* [Work to be completed] In the entries below, find every line with the string "this" and copy it.

━━━━━ Supplied entries

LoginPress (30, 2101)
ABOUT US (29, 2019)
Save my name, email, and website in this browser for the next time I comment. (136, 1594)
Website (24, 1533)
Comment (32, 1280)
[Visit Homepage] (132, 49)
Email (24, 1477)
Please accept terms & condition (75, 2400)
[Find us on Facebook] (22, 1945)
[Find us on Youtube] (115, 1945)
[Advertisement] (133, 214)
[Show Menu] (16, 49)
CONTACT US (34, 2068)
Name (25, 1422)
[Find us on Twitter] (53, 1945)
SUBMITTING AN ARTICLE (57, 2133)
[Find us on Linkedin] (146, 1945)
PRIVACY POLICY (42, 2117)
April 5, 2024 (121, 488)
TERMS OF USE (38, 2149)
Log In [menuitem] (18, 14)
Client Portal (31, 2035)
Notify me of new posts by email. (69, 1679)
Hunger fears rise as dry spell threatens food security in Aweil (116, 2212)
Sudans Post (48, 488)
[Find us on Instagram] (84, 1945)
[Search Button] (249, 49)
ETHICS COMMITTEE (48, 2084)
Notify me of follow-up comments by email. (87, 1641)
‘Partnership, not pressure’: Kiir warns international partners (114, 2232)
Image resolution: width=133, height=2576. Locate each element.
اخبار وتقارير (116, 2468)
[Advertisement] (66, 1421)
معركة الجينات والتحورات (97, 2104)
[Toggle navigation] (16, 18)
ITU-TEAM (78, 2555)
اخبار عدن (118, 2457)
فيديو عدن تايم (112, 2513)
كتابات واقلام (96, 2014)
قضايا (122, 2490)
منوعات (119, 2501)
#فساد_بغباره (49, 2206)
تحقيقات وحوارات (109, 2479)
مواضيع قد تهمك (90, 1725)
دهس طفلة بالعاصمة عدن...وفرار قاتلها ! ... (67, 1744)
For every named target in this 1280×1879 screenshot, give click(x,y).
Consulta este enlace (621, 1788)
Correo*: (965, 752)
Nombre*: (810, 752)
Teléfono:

━━━━━━━━━━

* [Completed task]
Save my name, email, and website in this browser for the next time I comment. (136, 1594)
For every named target in this 1280×1879 screenshot, give click(x,y).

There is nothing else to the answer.